(#14 ) Validate secrets fetched from provisioner cluster

This patch validates secrets are synced from the provisioner cluster to a workload cluster. This verifies the eso-creds-refresher job, external secrets operator, etc... Refer to 0ae58858f5 for the corresponding commit on the k2 cluster.
2026-03-19 08:44:58 +00:00 · 2024-02-27 15:55:17 -08:00
4 changed files with 13 additions and 28 deletions
--- a/platform.run.xml
+++ b/platform.run.xml
@@ -1,16 +0,0 @@
-<component name="ProjectRunConfigurationManager">
-  <configuration default="false" name="render platform" type="GoApplicationRunConfiguration" factoryName="Go Application">
-    <module name="holos" />
-    <working_directory value="$PROJECT_DIR$/../holos-infra" />
-    <parameters value="render --cluster-name=k2 $PROJECT_DIR$/docs/examples/platforms/reference/clusters/workload/..." />
-    <envs>
-      <env name="DEBUG" value="1" />
-    </envs>
-    <kind value="DIRECTORY" />
-    <package value="github.com/holos-run/holos" />
-    <directory value="$PROJECT_DIR$/cmd/holos" />
-    <filePath value="$PROJECT_DIR$" />
-    <output_directory value="$PROJECT_DIR$/bin" />
-    <method v="2" />
-  </configuration>
-</component>
--- a/docs/examples/platforms/reference/clusters/workload/projects/secrets/components/validate/component.cue
+++ b/docs/examples/platforms/reference/clusters/workload/projects/secrets/components/validate/component.cue
@@ -13,10 +13,7 @@ package holos

 objects: [
 	#SecretStore,
-	#ExternalSecret & {
-		_name: "validate"
-		spec: data: [{remoteRef: key: _name}]
-	},
+	#ExternalSecret & { _name: "validate" },
 ]

 {} & #KubernetesObjects
--- a/docs/examples/schema.cue
+++ b/docs/examples/schema.cue
@@ -79,10 +79,10 @@ _apiVersion: "holos.run/v1alpha1"
 			kind: string | *"GitRepository"
 			name: string | *"flux-system"
 		}
-		suspend?: bool
+		suspend?:         bool
 		targetNamespace?: string
-		timeout: string | *"3m0s"
-		wait:    bool | *true
+		timeout:          string | *"3m0s"
+		wait:             bool | *true
 	}
 }

@@ -102,6 +102,10 @@ _apiVersion: "holos.run/v1alpha1"
 		target: {
 			creationPolicy: string | *"Owner"
 		}
+		data: [{
+			remoteRef: key: _name
+			secretKey: _name
+		}]
 	}
 }

@@ -115,11 +119,11 @@ _apiVersion: "holos.run/v1alpha1"
 			remoteNamespace: #TargetNamespace
 			auth: token: bearerToken: {
 				name: string | *"eso-reader"
-				key: string | *"token"
+				key:  string | *"token"
 			}
 			server: {
 				caBundle: #InputKeys.provisionerCABundle
-				url: #InputKeys.provisionerURL
+				url:      #InputKeys.provisionerURL
 			}
 		}
 	}
@@ -142,9 +146,9 @@ _apiVersion: "holos.run/v1alpha1"
 	gcpProjectID:     string @tag(gcpProjectID, type=string)
 	gcpProjectNumber: int    @tag(gcpProjectNumber, type=int)

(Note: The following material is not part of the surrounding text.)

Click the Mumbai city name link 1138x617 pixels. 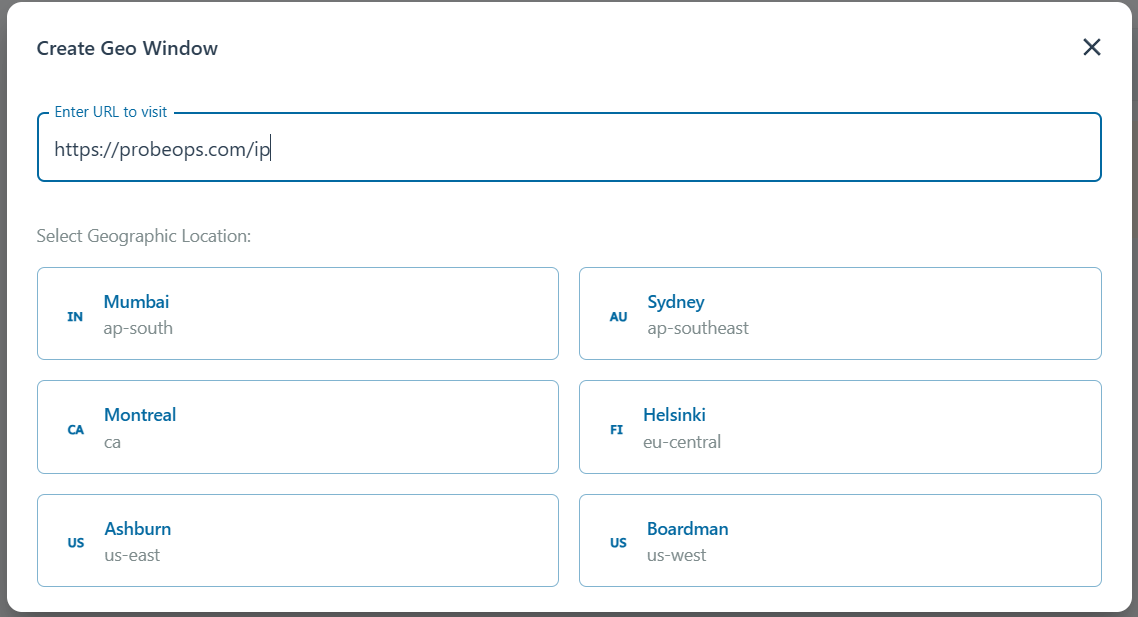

-  // Same as cluster certificate-authority-data field in ~/.holos/kubeconfig.provisioner
+	// Same as cluster certificate-authority-data field in ~/.holos/kubeconfig.provisioner
 	provisionerCABundle: string @tag(provisionerCABundle, type=string)
-  // Same as the cluster server field in ~/.holos/kubeconfig.provisioner
+	// Same as the cluster server field in ~/.holos/kubeconfig.provisioner
 	provisionerURL: string @tag(provisionerURL, type=string)
 }

--- a/pkg/version/embedded/patch
+++ b/pkg/version/embedded/patch
@@ -1 +1 @@
-1
+2